(Stored data entries)
+ + +

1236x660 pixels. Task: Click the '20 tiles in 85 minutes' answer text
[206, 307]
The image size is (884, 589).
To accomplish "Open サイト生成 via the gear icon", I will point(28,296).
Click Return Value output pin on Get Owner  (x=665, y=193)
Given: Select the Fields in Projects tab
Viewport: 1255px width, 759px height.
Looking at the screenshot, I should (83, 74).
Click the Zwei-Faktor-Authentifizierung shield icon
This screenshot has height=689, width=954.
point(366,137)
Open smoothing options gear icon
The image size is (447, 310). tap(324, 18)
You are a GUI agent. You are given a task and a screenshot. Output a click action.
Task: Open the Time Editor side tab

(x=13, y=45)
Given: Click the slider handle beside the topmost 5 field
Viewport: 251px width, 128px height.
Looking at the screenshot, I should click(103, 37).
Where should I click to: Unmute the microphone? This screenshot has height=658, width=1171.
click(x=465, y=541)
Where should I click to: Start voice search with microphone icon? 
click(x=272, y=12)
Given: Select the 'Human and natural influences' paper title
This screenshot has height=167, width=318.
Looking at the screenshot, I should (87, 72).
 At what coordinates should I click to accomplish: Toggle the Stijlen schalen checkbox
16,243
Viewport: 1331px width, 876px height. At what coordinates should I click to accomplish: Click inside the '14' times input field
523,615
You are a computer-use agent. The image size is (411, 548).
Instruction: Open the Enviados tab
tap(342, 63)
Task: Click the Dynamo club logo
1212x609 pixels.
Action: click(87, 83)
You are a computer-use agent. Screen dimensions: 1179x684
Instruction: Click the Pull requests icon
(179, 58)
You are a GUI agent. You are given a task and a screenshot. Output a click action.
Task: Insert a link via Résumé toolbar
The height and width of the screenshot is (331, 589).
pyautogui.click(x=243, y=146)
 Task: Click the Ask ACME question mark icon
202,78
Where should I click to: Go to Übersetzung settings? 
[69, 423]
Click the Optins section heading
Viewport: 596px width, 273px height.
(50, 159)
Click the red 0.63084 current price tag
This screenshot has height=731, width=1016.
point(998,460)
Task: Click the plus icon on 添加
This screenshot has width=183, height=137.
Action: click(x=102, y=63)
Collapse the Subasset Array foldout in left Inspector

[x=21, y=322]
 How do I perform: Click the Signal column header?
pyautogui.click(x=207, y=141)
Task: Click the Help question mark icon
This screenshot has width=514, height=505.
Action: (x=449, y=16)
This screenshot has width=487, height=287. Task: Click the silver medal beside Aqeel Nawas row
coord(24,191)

+ + +

◆ Assignment
Copy each line above holding "computer".

◆ Exercise result
You are a computer-use agent. The image size is (411, 548).
You are a computer-use agent. Screen dimensions: 1179x684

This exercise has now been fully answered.